1. Bölüm

1. Bölüm

Sahra
sahrakendirci

İyi ya da kötü neydi? Bir insanı kime göre kötü olarak damgalıyorduk. Zarar kime göreydi. Bunların cevaplarını kesin olarak verebilecek biri var mıydı. Nasıl sizi pamuklara sarıp sarmalayan biri başkasının canını yakabilirdi? Hadi yaktı diyelim o insanı direk sen kötüsün diyerek sevmekten vazgeçebilir miydik? Siz bunu yapabilir miydiniz? Sizi çok seven hayatınız boyunca sizin için her imkanı sağlayan her kararınızın arkasında durup sizi destekleyen bir insanı başkalarının tabiri ile kötü olarak nitelendirip onu sevmekten vazgeçebilir miydiniz? Sizi bilmem ama ben yapamadım. Ben hayatımdaki- insanların tabiriyle "Kötü" kendi tabirimle "İyi" olan adamları atamadım hayatımdan. Sevmekten vazgeçemedim. Nasıl bırakabilirdim ki onları. Zaten insan yalnız kaldığında başlamıyor muydu tüm kötülükler. Sevgisizliğin olduğu yerde filizlenmez miydi nefret?

Evet düne kadar olan ben böyle düşünüyordum hayatı. Düne kadar herkesin içinde bir iyilik olduğuna, her şeye ve herkese rağmen değişebileceğine inanıyordum. Sevgi tüm kötülükleri yok eder, ne aptal bir düşünce değil mi? Bazı insanlar gerçekten kötüydü. Sadece kötü, bunu yapmak onlara mutluluk veriyordu. Ve maalesef ki onların mutluluğu sizin hayatınıza neden oluyordu.
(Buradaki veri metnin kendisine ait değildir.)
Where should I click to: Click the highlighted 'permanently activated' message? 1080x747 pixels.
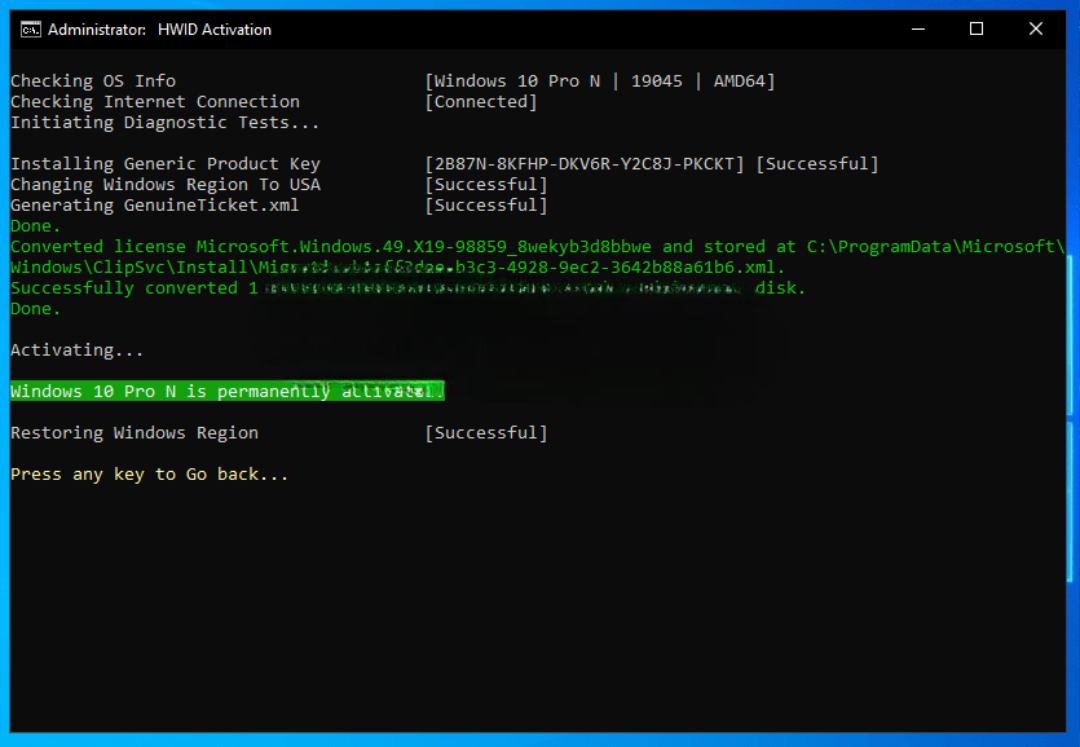tap(227, 391)
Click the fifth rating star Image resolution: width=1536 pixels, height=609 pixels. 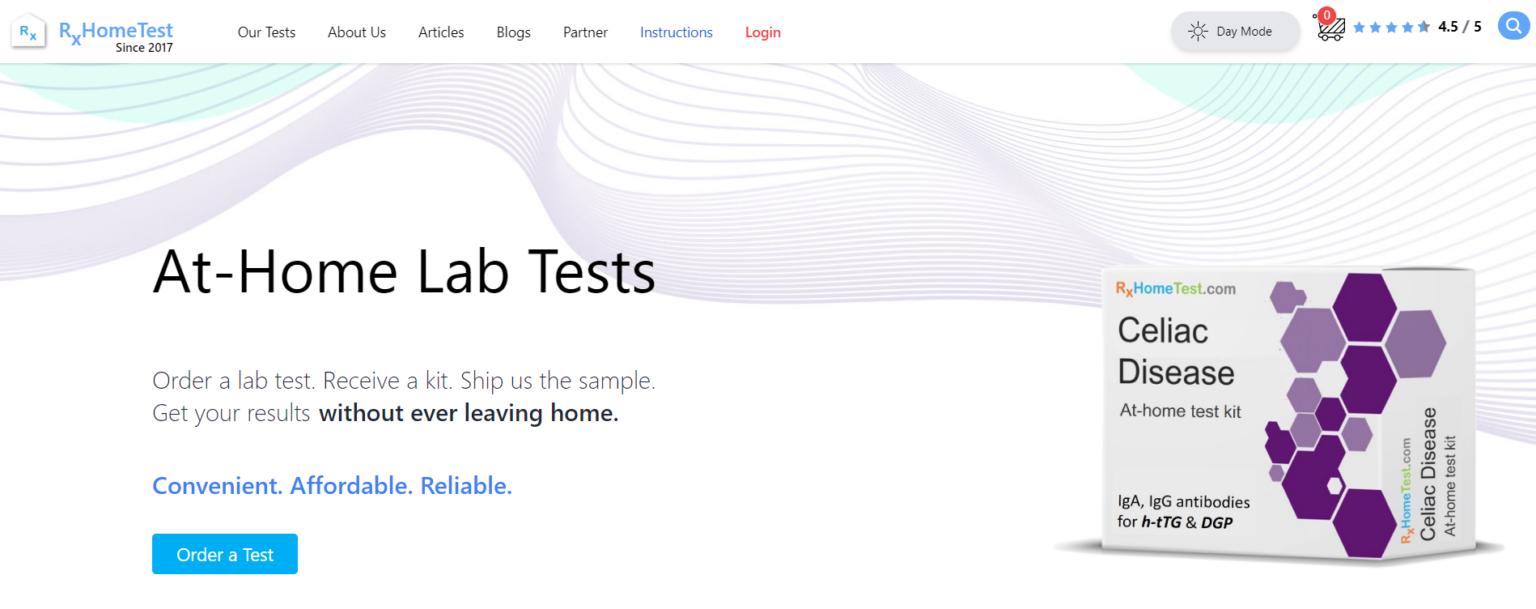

Acı içinde tekrar haykırdım, yaşamak değildi bu, ölüm de değildi. Ve lanet olsun ki içimden de koparamıyordum. Titreyen bedenim kaçıncı kez geçirdiğimi bilmediğim nöbetin tekrar başlamasına haberciyken tüm iliklerime kadar yaşadığımı hissettim. Evet lanet olsun ki yaşıyordum ve bu acıya dayanıyordum.

Salonda kalan son sağlam vazoyu elime aldığımda artık kendimde değildim. Gözlerimin önünden yüzü gitmezken karşımdaki aynaya fırlattım hızla . "Suçlusun sen" ellerim saçlarıma gittiğinde onları çekmekten zevk aldım. Evet onun okşadığı saçlarımı tek tek koparırsam belki silebilirdim sahte şefkatini.

Parçalanmış aynadan görünen bedenime bakındım. Sen buydun işte. Hiçbir değeri olmayan, kullanılmış ve atılmış bir çöptün sadece. Kahkahalar yankılandı salonda. Olduğum yerde etrafa baktım şokla. Ve yerdeki aynanın kırıntısıyla karşılaştığımda korkarak geri adım attım. Aynadaki kadın acımazsızca bir kahkaha daha attığında karşımdaki diğer eşine baktım. Elleri saçlarında umarsızca gülüyordu. Yavaşça sakinleşti kadın, küçümseyici bir bakış attı bedenime. Dudakları alayla kıvrıldı .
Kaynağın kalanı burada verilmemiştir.